The revised target of non-tax revenue at 3.3 percent of GDP (budgeted:3.1%) for FY16 is not realistic. The government is eyeing Rs45 billion from 3G license from an ill-planned auction in last ten days of the fiscal year. There is only one player (Telenor) which might be interested; even if the auction is successful, the payment would not be made right away. The more absurd allocation is of the Rs75 billion budgeted for 3G auction in next year. How can the government collect Rs120 billion from a market where the returns from previous auction have not materialised yet?
Similarly Rs50 billion is budgeted from privatization in FY17. With the IMF programme ending, elections coming up, and the usual performance in view - this would remain an elusive target.
Development expenditure is projected higher next year; federal PSDP target set at Rs800 billion is 21 percent higher than outgoing year's revised numbers and similar is the increase for provinces. However, the development number is overstated as Rs100 billion for temporarily displaced people is part of PSDP.
Development spending is focused on power and roads network which is good for enhancing growth in short term; but in the absence of industrial expansion, it may fuel import growth in the medium to long term. The dire need is to incentivize private sector to come up with green field projects for both export oriented industries, and those involved in imports substitution.

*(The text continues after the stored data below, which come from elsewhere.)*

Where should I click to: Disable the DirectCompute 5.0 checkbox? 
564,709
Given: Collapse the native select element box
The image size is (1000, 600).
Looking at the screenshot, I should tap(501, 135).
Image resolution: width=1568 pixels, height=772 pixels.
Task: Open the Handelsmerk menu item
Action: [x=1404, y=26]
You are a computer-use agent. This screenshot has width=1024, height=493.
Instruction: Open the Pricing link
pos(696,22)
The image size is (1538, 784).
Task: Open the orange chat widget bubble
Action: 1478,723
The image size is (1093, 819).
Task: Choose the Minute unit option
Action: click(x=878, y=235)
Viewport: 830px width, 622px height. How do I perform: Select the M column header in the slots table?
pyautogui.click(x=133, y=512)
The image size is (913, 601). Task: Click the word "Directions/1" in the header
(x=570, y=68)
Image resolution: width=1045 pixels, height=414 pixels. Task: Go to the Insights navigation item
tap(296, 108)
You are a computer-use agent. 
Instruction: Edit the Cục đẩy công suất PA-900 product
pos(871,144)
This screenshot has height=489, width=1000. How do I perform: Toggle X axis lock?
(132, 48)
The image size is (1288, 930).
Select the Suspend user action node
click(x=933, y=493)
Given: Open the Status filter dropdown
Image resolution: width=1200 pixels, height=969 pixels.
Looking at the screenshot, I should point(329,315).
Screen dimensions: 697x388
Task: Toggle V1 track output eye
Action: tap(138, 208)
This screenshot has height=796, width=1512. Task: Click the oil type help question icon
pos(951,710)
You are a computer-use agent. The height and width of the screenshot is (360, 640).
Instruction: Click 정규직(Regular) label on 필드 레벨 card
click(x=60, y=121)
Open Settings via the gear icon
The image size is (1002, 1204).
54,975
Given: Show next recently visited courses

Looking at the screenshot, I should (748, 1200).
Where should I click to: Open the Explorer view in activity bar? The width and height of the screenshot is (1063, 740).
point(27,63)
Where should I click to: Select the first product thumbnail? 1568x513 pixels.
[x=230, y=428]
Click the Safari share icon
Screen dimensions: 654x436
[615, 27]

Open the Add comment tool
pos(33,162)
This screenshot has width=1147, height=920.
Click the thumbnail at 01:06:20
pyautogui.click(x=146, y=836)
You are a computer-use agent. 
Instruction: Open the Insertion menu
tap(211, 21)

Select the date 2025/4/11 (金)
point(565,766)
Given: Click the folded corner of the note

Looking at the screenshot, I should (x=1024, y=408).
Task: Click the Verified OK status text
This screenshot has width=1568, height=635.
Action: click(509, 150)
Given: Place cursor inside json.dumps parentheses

But seeing the financing estimate of budget deficit, higher reliance on domestic banking sources may crowd out the private credit. Bank borrowing for fiscal financing is budgeted at Rs453 billion in FY17 as against the revised number of Rs198 billion in the outgoing year. There is no element of SBP borrowing in it. So either the government will let the private credit to compromise or revert to note printing, once the IMF programme is over.
None of the scenario is good as in case of the former, the broad based growth is compromised and the latter is inflationary in nature. Then there are fears of slippages in fiscal deficit; not only due to shortage in non tax revenues, but also from lower provincial surpluses.
The number is revised up by 13 percent in FY16 to Rs337 billion and government is eying Rs339 billion in FY17. The tactic used by Dar for provinces to show high surplus is by paying, in essence, interest on that cash. Let's see how long the provinces will keep on running this practice, as every federating unit wants to expand development spending close to elections.
There are other elements of financing which are too ambitious as well. Case in point is the Rs105.5 billion of sovereign bond and Rs79 billion on Sukuk issuance. This implies at that government is eyeing to raise $1 billion from Euro Bond and $750 million from Sukuk issue in FY17. In the outgoing year, against the budgeted $1 billion government could only fetch $500 million at exuberant rates. And raising $1.75 billion in upcoming year will be an uphill task.
The bottom line is that government may lower the fiscal deficit below 4 percent by having higher provincial surpluses; but its financing would still be a challenge. In the process, either growth or inflation targets may get compromised in the medium term.